Copy out the records below word for word, leaving out the pictures.

Task input =
»»

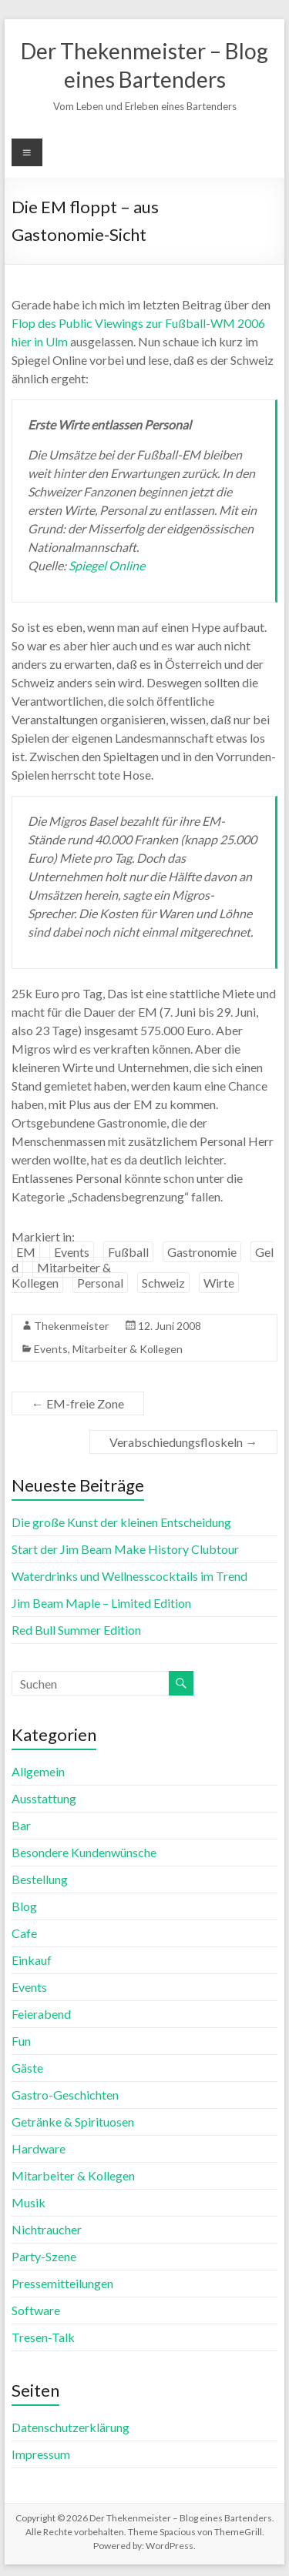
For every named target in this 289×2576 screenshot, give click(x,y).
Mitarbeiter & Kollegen (61, 1275)
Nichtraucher (47, 2229)
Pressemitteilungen (62, 2283)
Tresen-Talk (43, 2337)
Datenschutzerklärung (70, 2427)
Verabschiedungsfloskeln (183, 1442)
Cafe (24, 1933)
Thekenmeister (71, 1325)
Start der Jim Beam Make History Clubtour (125, 1549)
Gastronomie (202, 1252)
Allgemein (38, 1771)
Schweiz (163, 1282)
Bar (21, 1825)
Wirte (218, 1282)
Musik (28, 2202)
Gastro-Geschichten (65, 2094)
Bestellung (40, 1879)
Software (36, 2310)
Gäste (27, 2067)
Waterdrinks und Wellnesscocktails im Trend (129, 1576)
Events (71, 1252)
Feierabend (41, 2013)
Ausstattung (44, 1798)
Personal (100, 1282)
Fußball (128, 1252)
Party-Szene (44, 2256)
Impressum (41, 2454)
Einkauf (32, 1960)
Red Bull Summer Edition (76, 1629)
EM (25, 1252)
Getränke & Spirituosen (73, 2121)
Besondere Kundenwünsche (84, 1852)
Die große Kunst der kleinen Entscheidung (121, 1522)
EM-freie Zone (78, 1403)
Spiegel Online (107, 565)
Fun (21, 2040)
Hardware (39, 2148)
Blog (24, 1906)
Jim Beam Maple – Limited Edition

««

Answer below =
For every named target in this 289×2576 screenshot, give click(x,y).
Mitarbeiter & Kollegen (61, 1275)
Nichtraucher (47, 2229)
Pressemitteilungen (62, 2283)
Tresen-Talk (43, 2337)
Datenschutzerklärung (70, 2427)
Verabschiedungsfloskeln (183, 1442)
Cafe (24, 1933)
Thekenmeister (71, 1325)
Start der Jim Beam Make History Clubtour (125, 1549)
Gastronomie (202, 1252)
Allgemein (38, 1771)
Schweiz (163, 1282)
Bar (21, 1825)
Wirte (218, 1282)
Musik (28, 2202)
Gastro-Geschichten (65, 2094)
Bestellung (40, 1879)
Software (36, 2310)
Gäste (27, 2067)
Waterdrinks und Wellnesscocktails im Trend (129, 1576)
Events (71, 1252)
Feierabend (41, 2013)
Ausstattung (44, 1798)
Personal (100, 1282)
Fußball (128, 1252)
Party-Szene (44, 2256)
Impressum (41, 2454)
Einkauf (32, 1960)
Red Bull Summer Edition (76, 1629)
EM (25, 1252)
Getränke & Spirituosen (73, 2121)
Besondere Kundenwünsche (84, 1852)
Die große Kunst der kleinen Entscheidung (121, 1522)
EM-freie Zone (78, 1403)
Spiegel Online (107, 565)
Fun (21, 2040)
Hardware (39, 2148)
Blog (24, 1906)
Jim Beam Maple – Limited Edition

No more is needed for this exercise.